Kania czubajka, przez niektórych nazywana sową, to grzyb o wielkich walorach smakowych - kilka mięsistych świeżych grzybów - sól - bułka tarta - 2 - 3 jaja - odrobina pieprzu - olej i masło klarowane do smażenia
1. Gdy mamy wybór większej ilości kapeluszy, wybieramy te średnie, mięsiste i w miarę młode, doskonałe też są małe nierozwinięte kapelusze, jednak nie polecam zbierać ich niedoświadczonym grzybiarzom, można je łatwo pomylić. Tak więc solimy nasze wyczyszczone kapelusze od strony blaszek. Solimy równomiernie i dosyć obficie, jak jajecznicę :) Zostawiamy tak na 2-3 godziny, aby zmiękły.
2. Po 3 h na blaszkach można zauważyć sporo soków wyciągniętych z grzybów.
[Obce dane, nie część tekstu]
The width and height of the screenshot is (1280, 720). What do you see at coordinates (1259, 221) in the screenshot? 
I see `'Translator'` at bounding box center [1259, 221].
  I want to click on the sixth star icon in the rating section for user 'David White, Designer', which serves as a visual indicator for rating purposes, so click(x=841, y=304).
Można tą wodę zlać z grzybów.
3. Na talerzu rozpuszczamy kilka łyżek oleju i 1 solidną łyżkę masła klarowanego (niedopuszczalne jest aby używać masła kanapkowego, gdyż zawiera wodę)
4. Wybijamy 3 jaja do miski z płaskim dnem i dodajemy szczyptę pieprzu, jajka rozkłócamy widelcem.
5. Panierujemy kanie, mocno nawilżając w jajku i obtaczając w bułce.
6. Tłuszcz dobrze już rozgrzany, smażymy wkładając "blaszakami" do dołu - to ważne. Dzięki temu podczas smażenia możemy dociskać nieco kapelusze, które podnoszą się nieco do góry.
7. Po kilku minutach odwracamy, musza być rumiane i chrupiące, zmniejszamy nieco płomień i smażymy 2-3 minuty. Najlepsze są do ryżu, frytek i lekkiej surówki z sosem winegret.